The result is also undefined according to the C and C ++ language standard if the number of bit shifts is greater than or equal to the bit width of the arithmetic architecture. For example, if you are working on a 32-bit architecture of Intel processors (IA32), a shift by 32 digits often does not change the result at all. H. for x = y << 32results x == y. The reason is in the way the compilers translate the shift operation into machine code. Most processors have direct instructions for shifting bits, with the number of shifts being encoded in the machine instruction only to a limited extent. For IA32 are e.g. B. 5 bit positions are provided to store the number of shifts. Therefore, only shifts in the range 0 to 31 can be performed correctly. Corresponding restrictions may also exist for other architectures and data types.

#### Java

In Java , all integer data types are signed, and the <<and operators >>perform arithmetic shifts. In Java there is also the operator >>>that performs a logical right shift. Since logical and arithmetic left shifts are identical, there is no <<<operator.

#### ARM assembler

In ARM assembler that displacement by operators are LSL( L ogical S hift L eft) LSR( L ogical S hift R ight) and ASR( A rithmetic S hift R ight), respectively.

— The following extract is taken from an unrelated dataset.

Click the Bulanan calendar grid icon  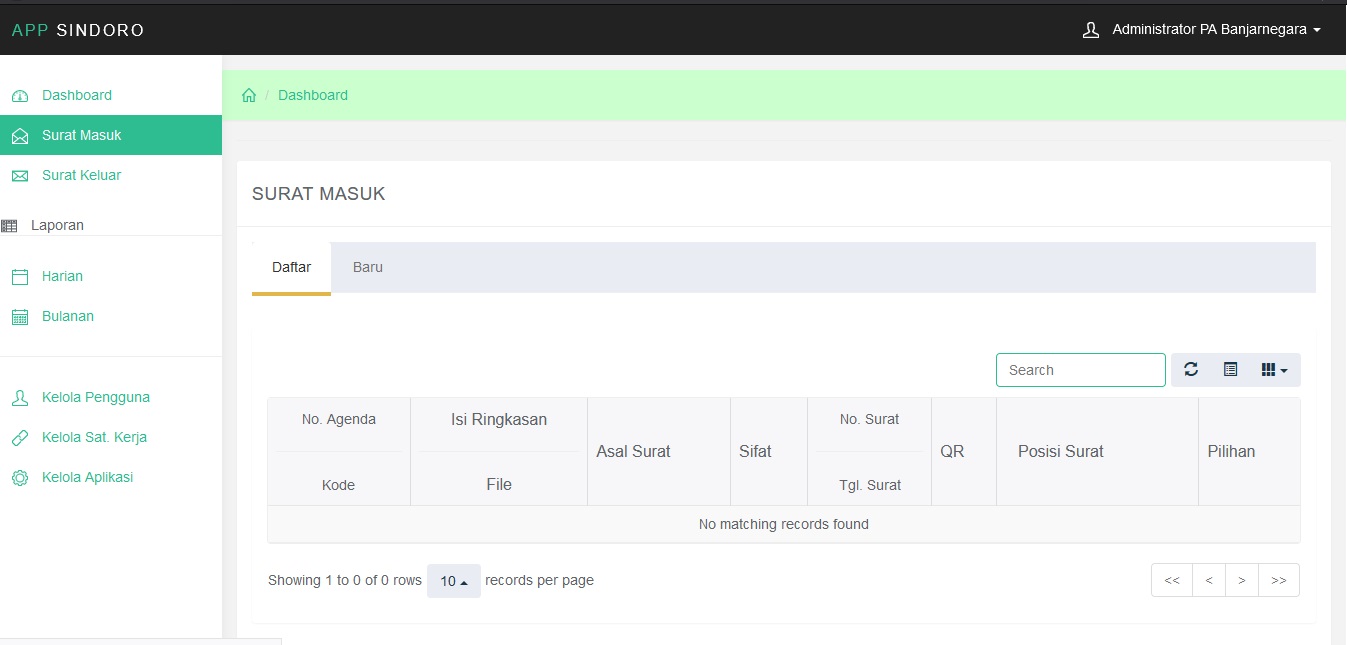pyautogui.click(x=20, y=317)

For the cyclic shifts, there are two commands ROR( RO tate R ight without carry) and RRX( R Otate R ight e X tended, with carry).

## Applications

Although computers often have built-in efficient instructions for performing arithmetic and logical operations, all of these operations can also be performed by combinations of bitwise operators and zero comparisons. The following pseudocode shows, for example, as any two integers aand busing only shifts and adds can be multiplied:

c := 0
solange b ≠ 0
falls (b und 1) ≠ 0
c := c + a
schiebe a um 1 nach links
schiebe b um 1 nach rechts
return c


The code performs a written multiplication in the binary system, but in the unusual order from back to front (starting with the last digit of b).